BATW Perl example/lesson: Replace variable in entries in a csv file
by Bonnie Dalzell
Here is a problem presented on a list:
I need to know how to use search and replace functions in perl.
I want to loop through file A line by line and substitute a string
globally in file B based upon the second element of the array in file
A.
File A is a .csv file of this sort:
1,company 123
2,company 456
File B identifies the company by its company id nubmer in this format:
ID,1,NAME,PHONE
I want to replace the numeric company ID in file B with the company name, witing a new file C with the changes.
ID,company 123,NAME,PHONE
ID,company 456,NAME,PHONE
ID,company 123,NAME,PHONE
Here is a way of doing this:
Comments about the code are in blue
cut and paste the program below into a text editor and save as
"find_replace_in_file.pl" or anything else you want to call it.
#!/usr/bin/perl
# by Bonnie Dalzell Jan 14, 2009
# copyright under GPL
# may be reused, modified and resdistributed as needed under GPL
## the motto of PERL is "there is more than one way to do it"
## in addition to the output to the file I have left a report to the shell
use strict;
our $a = "a.csv";
our $b = "b.csv";
our $combined = "combinedfiles.csv";
open (INDUMP, "<$a") || die "cannot open $a";
# you need to check the parentheses the < is included in with file name not speparated
our %companyid=();
our @lines2 = <INDUMP>; # read file into list
chomp(@lines2);
foreach my $item (@lines2) { # loop thru list
chomp($item);
my @data=split(/,/,$item);
print "key: $data[0] - value: $data[1]\n";
#this is to the shell so you can monitor output - you can delete this or comment it out.
$companyid{$data[0]} = $data[1];
# this sets up a key value pair where company id number is associated with company name
} #end foreach
close INDUMP;
open (INGROUP, "<$b") || die "cannot open $b";;
open (DUMP, ">$combined") || die "cannot open $combined";
## if you use >> you append to a preexisting file
## if you use > you make a new version of the file.
while (<INGROUP>){
my $in_line = $_; # using my in loop assures clean variable - no hanovers from previous loops
chomp($in_line);
my @inline = split(/,/,$in_line);
$inline[1] = $companyid{$inline[1]};
# here we substitute the value from the companyid hash for the key taken from the new file
my $line = &join_array(@inline);
print "$line\n"; #this is to the shell so you can monitor output - you can delete this or comment it out
print DUMP "$line\n";
} #endwhile
close(INGROUP);
close DUMP;
##### subroutine below this ######
sub join_array {
## use my to keep variables local to subroutine
## there is what appears to be a simpler way to do this (see below) looping through the array
## but when i do it that way the resulting line keeps coming out with a comma before
## the first entry this method does not
my $i=0;
my @array = @_;
my $joinline=$array[0];
for( $i = 1; $i <= $#array; $i++){
$joinline ="$joinline".','."$array[$i]";
$i++;
}
return $joinline;
} #endsub
#####End Program ###################
Alternative method for joining array back into a single line for output.
However this leaves a comma at the beginning of the output line, $joinline.
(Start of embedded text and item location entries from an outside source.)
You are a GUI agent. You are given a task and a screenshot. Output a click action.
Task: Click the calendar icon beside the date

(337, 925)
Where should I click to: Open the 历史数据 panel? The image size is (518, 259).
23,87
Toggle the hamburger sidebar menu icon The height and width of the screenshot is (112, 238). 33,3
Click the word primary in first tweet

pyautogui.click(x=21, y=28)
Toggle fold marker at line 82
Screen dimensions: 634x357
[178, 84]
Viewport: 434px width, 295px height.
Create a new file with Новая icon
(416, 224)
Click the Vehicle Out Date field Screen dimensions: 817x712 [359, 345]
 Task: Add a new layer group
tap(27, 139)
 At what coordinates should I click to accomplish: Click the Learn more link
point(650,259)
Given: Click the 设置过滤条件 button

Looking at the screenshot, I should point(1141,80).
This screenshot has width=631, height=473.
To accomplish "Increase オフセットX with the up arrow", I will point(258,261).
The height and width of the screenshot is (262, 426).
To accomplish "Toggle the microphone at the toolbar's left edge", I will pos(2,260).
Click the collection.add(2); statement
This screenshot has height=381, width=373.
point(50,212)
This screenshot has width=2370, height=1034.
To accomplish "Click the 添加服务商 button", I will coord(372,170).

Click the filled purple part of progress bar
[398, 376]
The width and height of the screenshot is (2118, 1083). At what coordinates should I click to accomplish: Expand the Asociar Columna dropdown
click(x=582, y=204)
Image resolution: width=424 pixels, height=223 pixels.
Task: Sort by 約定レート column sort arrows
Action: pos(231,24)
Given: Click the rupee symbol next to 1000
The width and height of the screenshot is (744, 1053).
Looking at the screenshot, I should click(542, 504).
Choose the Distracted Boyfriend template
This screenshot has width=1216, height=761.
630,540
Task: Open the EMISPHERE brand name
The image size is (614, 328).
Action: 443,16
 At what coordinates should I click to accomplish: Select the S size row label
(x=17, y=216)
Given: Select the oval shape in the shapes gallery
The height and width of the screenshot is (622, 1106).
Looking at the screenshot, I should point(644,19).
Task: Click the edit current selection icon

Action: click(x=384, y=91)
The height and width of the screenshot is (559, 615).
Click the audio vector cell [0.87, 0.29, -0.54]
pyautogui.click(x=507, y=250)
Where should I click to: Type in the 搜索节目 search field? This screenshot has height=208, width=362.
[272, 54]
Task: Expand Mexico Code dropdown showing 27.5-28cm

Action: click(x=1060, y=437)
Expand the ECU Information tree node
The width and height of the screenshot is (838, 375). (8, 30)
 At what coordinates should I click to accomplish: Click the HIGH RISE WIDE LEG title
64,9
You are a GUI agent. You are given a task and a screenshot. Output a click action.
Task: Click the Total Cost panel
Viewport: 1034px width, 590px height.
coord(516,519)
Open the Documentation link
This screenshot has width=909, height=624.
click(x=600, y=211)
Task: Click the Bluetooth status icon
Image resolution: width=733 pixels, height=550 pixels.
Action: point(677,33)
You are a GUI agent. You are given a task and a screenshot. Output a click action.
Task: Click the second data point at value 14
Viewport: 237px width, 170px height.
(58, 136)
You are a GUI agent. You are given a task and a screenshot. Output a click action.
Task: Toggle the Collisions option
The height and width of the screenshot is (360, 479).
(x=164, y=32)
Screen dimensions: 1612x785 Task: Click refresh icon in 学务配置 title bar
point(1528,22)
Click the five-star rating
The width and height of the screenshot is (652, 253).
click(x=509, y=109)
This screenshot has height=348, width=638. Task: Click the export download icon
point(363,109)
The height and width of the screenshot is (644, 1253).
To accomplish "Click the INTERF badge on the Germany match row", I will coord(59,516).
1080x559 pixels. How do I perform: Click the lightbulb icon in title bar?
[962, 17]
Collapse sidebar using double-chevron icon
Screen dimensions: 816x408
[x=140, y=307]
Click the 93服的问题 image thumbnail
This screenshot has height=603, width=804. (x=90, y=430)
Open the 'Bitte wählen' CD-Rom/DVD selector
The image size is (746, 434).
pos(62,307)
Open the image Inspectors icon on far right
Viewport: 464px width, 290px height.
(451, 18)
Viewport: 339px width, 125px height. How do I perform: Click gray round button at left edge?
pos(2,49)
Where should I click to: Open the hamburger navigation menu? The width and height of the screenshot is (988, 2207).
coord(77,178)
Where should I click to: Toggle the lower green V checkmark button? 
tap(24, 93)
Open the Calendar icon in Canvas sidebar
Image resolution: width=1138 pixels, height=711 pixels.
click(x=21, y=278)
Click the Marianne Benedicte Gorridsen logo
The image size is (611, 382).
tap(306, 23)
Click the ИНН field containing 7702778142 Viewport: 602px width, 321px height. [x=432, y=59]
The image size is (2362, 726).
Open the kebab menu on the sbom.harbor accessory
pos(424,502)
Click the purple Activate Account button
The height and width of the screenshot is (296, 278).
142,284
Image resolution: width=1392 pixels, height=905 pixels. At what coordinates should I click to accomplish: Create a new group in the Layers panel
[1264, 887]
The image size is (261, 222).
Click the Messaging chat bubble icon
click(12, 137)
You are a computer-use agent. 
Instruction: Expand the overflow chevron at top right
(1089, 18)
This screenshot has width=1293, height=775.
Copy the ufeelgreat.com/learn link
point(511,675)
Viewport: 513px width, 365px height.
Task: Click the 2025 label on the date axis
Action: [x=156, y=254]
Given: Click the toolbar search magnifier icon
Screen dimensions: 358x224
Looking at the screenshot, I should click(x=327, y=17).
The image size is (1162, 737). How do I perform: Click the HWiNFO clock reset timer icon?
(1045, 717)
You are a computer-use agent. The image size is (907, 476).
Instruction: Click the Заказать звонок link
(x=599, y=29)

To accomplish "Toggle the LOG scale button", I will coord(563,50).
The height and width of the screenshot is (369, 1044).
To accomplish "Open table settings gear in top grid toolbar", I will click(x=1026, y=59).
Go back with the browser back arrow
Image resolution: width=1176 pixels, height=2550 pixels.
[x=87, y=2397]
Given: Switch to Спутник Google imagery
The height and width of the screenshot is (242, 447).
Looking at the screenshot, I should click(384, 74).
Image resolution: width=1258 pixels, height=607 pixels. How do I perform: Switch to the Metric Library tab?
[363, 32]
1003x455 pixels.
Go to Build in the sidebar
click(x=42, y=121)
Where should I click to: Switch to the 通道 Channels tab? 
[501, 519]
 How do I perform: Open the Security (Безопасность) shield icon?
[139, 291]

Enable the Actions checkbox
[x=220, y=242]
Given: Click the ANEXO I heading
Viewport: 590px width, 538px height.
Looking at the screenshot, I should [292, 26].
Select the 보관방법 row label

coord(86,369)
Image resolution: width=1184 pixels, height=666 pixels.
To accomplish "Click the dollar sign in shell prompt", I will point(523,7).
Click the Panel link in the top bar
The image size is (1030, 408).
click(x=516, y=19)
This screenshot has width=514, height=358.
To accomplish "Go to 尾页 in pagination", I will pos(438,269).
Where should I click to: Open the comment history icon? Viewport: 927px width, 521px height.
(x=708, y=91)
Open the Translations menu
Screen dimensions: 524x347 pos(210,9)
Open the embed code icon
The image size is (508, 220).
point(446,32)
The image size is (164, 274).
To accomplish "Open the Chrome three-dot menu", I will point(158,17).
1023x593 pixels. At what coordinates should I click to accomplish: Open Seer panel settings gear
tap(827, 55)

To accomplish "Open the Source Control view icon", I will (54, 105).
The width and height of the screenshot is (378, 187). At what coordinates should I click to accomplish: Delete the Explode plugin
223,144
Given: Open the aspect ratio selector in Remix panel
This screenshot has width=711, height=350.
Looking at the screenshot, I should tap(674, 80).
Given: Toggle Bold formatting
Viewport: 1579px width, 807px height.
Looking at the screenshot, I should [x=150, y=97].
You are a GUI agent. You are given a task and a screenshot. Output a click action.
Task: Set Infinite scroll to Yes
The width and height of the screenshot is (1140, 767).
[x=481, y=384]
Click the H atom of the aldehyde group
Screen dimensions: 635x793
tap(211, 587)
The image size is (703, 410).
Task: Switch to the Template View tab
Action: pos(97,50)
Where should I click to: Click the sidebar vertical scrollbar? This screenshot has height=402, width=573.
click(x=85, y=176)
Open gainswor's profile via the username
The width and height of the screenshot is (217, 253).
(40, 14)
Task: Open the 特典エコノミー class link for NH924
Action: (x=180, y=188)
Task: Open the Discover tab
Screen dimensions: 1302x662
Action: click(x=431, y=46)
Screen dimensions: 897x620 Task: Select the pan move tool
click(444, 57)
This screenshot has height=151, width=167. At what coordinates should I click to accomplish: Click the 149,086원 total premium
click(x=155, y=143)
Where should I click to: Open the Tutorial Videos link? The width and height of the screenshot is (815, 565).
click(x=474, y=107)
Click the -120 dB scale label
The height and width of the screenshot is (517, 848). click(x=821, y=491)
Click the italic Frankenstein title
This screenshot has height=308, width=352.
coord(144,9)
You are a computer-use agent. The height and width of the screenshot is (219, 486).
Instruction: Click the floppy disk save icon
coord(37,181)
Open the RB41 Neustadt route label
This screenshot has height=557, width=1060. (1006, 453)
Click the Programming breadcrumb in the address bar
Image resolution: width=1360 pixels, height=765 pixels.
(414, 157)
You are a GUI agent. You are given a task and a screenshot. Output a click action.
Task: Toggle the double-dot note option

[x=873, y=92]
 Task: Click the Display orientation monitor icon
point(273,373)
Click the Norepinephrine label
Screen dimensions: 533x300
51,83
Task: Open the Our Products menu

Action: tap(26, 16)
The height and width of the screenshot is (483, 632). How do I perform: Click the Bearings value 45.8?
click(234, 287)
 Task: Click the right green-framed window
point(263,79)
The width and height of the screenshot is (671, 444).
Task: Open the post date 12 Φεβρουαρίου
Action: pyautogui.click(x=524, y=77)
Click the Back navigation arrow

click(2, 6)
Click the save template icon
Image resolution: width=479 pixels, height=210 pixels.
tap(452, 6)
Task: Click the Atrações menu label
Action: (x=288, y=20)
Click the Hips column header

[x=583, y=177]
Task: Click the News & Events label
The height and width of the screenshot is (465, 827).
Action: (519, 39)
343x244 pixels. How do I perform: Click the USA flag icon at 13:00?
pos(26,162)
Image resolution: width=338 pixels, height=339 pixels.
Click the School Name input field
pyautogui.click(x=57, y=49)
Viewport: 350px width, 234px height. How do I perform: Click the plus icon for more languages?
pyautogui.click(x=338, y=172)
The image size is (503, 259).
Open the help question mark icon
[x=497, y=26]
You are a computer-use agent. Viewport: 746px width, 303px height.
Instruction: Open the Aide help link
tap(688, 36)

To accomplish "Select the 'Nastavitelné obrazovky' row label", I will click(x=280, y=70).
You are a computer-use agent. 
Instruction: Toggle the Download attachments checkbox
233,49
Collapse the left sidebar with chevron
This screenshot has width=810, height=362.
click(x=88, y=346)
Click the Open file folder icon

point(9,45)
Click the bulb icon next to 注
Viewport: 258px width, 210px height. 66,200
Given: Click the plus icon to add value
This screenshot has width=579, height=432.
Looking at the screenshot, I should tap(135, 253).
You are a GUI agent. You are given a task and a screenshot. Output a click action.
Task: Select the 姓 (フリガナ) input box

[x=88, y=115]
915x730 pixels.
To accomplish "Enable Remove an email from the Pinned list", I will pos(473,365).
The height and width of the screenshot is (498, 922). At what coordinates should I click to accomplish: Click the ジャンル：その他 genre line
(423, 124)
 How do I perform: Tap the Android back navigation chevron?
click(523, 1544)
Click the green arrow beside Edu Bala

I cannot figure out why.
sub join_array {
## use my to keep variables local to subroutine
## there is what appears to be a simpler way to do this (see below) looping through the array
## but when i do it that way the resulting line keeps coming out with a comma before
## the first entry this method does not
my $i=0;
my $item;
my @array = @_;
foreach $item(@array){
$joinline = join (",", $joinline","$item");
}
return $joinline;
} #endsub